Une fresque de la série des « Hommes debout » de Bruce Clarke, dans le « Jardin de la mémoire » de Kigali, en juin 2021.
Travaillant sur des projets artistiques et mémoriels en lien avec le génocide des Tutsi, le plasticien Bruce Clarke vient d’achever d’immenses peintures d’« Hommes debout » dans la capitale rwandaise.
Propos recueillis par Pierre Lepidi et Olivier Herviaux
Artiste plasticien et photographe d’origine sud-africaine, Bruce Clarke travaille depuis une vingtaine d’années sur des projets artistiques et mémoriels en relation avec le génocide des Tutsi qui a fait près d’un million de morts au printemps 1994 au Rwanda.

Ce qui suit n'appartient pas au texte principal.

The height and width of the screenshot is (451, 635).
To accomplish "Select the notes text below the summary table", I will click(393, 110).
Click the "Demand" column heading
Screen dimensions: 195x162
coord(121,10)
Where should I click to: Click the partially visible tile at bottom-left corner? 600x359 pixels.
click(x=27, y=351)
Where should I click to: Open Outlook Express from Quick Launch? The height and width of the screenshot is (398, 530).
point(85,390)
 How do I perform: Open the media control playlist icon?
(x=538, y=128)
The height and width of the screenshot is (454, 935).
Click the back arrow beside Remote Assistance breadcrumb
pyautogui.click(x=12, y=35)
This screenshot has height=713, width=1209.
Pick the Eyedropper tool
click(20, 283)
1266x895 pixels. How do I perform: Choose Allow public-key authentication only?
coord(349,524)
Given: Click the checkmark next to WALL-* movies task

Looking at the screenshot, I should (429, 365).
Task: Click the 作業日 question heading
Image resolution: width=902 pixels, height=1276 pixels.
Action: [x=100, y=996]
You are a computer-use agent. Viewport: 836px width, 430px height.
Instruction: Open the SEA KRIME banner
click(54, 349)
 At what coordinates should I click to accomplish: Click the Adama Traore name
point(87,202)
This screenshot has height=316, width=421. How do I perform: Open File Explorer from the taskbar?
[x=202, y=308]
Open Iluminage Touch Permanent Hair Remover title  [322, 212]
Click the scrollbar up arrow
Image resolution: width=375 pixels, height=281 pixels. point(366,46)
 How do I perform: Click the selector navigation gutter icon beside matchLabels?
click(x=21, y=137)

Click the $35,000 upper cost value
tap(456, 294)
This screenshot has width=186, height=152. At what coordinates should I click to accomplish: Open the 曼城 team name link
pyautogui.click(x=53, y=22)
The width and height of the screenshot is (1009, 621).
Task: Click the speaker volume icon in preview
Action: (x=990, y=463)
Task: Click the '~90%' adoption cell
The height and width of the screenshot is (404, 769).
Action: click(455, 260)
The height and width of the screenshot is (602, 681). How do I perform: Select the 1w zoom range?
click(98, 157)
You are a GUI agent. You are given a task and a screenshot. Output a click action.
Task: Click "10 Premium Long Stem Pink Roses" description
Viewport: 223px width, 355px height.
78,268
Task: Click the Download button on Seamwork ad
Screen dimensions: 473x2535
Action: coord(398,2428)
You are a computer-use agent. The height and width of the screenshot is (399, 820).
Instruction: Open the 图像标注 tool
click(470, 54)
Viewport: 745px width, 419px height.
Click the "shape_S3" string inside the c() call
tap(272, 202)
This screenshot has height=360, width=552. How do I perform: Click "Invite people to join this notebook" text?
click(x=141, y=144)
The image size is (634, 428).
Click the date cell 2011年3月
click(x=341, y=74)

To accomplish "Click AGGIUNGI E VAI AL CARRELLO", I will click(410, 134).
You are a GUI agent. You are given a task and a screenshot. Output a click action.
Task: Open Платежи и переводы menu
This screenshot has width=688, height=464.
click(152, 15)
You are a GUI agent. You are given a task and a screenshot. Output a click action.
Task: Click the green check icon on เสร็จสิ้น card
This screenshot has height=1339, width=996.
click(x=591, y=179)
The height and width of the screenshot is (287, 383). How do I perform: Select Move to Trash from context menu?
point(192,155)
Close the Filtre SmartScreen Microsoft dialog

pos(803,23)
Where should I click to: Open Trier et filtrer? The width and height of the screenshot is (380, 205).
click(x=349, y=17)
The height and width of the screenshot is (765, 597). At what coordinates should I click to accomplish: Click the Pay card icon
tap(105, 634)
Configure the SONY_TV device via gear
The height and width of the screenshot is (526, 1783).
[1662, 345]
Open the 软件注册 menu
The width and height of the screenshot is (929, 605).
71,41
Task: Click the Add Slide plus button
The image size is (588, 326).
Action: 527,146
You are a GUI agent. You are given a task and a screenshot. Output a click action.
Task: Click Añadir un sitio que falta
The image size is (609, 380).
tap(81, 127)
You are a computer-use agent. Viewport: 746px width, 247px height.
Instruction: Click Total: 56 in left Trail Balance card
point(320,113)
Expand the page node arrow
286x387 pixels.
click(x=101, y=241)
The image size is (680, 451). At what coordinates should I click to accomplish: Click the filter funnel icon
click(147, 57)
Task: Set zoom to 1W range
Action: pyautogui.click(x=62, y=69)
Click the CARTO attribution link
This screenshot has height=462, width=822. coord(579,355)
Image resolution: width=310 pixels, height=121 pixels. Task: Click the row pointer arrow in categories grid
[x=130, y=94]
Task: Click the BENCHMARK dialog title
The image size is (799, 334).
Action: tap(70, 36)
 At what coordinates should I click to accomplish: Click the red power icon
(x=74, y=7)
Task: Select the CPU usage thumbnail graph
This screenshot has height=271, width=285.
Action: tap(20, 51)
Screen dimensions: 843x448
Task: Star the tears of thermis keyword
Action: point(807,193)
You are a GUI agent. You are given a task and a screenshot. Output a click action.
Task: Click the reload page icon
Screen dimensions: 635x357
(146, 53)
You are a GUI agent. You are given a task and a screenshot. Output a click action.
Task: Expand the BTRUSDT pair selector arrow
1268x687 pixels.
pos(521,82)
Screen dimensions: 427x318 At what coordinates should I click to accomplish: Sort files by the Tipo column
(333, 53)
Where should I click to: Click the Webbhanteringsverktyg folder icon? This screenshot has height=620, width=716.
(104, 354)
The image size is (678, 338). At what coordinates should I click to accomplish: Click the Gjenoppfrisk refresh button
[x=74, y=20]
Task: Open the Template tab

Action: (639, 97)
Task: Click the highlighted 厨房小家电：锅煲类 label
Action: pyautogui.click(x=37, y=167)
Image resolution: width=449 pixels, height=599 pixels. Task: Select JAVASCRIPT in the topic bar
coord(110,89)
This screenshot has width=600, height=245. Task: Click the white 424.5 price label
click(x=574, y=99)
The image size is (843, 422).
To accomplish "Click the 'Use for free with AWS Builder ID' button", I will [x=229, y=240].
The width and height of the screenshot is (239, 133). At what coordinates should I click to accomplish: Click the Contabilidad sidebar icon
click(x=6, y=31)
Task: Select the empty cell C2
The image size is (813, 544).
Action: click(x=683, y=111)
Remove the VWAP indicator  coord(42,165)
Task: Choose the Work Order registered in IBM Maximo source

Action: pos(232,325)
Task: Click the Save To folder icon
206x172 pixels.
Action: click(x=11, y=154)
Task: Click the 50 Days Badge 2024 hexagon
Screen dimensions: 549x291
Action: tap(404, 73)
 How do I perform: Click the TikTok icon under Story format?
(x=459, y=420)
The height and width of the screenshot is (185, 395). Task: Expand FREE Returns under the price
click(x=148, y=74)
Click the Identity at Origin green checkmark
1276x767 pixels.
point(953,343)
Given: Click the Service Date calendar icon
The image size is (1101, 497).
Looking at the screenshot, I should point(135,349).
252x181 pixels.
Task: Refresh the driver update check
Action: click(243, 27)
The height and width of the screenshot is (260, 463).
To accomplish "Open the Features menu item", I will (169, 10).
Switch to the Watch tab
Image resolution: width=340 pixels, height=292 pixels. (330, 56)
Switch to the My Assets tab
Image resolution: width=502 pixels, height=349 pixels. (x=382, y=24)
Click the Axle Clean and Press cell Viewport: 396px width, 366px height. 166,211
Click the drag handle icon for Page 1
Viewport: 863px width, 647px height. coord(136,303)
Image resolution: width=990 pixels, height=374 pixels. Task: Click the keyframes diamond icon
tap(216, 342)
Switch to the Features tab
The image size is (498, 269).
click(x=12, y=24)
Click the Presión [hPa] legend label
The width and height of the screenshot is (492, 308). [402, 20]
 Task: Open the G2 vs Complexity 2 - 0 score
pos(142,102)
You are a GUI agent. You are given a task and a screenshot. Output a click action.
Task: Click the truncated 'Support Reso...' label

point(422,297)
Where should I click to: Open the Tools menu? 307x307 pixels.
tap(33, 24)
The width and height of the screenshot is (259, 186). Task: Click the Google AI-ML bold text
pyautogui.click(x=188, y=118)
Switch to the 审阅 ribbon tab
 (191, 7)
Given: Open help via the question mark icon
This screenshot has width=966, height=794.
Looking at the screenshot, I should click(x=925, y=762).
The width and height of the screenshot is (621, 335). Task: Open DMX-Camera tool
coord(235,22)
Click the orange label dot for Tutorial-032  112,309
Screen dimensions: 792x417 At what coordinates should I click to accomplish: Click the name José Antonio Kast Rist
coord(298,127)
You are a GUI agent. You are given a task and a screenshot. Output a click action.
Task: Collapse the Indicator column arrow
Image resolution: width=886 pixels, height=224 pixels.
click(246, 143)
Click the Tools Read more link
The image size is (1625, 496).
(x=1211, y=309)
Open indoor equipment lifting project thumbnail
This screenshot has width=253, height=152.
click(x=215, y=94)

Sur demande de la Commission nationale de lutte contre le génocide (CNLG), qui vise à prévenir et lutter contre l’idéologie génocidaire, l’artiste britannique a notamment participé à l’élaboration du « Jardin de la mémoire », qui s’étend sur 100 hectares dans le district de Kicukiro, au sud de Kigali. A quelques centaines de mètres, près de 2 000 Tutsi qui s’étaient réfugiés dans l’Ecole technique officielle (ETO) Don Bosco ont été tués le 11 avril 1994 après le retrait de la Mission des Nations unies pour l’assistance au Rwanda (Minuar).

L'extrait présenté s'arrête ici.